The federal statute has to do with interest on judgments while the Louisiana
The 1916 Louisiana Act allowing interest from the date of judicial demand on all judgments sounding in damages ex delicto creates a substantive right. In Mass. Benefit Ass'n v. Miles, 137 U.S. 689, 11 S.Ct. 234, 235, 34 L.Ed. 834, with respect to the allowance of interest provided for in an act of the Legislature of Pennsylvania, the Supreme Court said:
"By an act of the Legislature of Pennsylvania, passed in 1859 [12 P.S. § 781], it is declared to `be lawful for any party or parties in whose favor any verdict may be rendered for a specific sum of money to collect and receive interest upon such sum from the date of the verdict; and every general judgment entered upon such verdict, whether by a court of original jurisdiction or by the supreme court shall be deemed and held to be a judgment for the sum found by the verdict, with interest thereon from the date of such finding.'
"* * * Section 966, while providing only for interest upon judgments, does not exclude the idea of a power in the several states to allow interest upon verdicts, and, where such allowance is expressly made by a state statute, we consider it a right given to a successful plaintiff * * *. The courts of the state and the federal courts sitting within the state should be in harmony upon this point."

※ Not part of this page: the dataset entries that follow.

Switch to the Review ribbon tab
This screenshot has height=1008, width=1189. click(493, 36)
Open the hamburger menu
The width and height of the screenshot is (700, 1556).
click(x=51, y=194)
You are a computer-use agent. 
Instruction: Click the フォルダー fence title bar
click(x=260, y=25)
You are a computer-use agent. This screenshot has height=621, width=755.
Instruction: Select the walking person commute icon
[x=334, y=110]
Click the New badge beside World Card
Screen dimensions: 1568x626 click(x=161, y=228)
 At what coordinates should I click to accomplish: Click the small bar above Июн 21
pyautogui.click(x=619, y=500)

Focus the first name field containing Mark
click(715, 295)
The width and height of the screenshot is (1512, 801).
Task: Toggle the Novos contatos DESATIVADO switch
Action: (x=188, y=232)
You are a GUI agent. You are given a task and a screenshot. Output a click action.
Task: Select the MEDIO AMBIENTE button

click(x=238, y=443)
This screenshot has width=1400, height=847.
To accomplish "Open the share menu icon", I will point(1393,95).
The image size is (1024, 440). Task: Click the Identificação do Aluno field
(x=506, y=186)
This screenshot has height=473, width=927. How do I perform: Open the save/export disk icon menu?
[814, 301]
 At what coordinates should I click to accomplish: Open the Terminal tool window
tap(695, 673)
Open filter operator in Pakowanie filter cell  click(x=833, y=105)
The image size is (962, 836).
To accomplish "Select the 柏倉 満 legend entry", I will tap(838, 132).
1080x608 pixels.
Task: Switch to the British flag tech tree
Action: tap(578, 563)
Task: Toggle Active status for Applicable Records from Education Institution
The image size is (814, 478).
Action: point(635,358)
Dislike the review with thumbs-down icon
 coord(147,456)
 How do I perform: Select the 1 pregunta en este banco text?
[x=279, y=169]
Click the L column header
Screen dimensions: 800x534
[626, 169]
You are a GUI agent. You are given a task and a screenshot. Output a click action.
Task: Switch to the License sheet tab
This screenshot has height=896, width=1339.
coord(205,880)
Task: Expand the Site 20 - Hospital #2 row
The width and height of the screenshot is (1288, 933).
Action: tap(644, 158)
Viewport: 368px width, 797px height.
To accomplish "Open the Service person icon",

It follows that if a State may allow interest from the date of the verdict, it may allow interest from the date of judicial demand. The Pratt case is not applicable here; the claim asserted there arose under the Federal Employers' Liability Act, 45 U.S.C.A. § 51 et seq., and was therefore governed by that act and not by the local law.
The judgment appealed from is amended to allow legal interest from judicial demand, and, as amended, it is affirmed.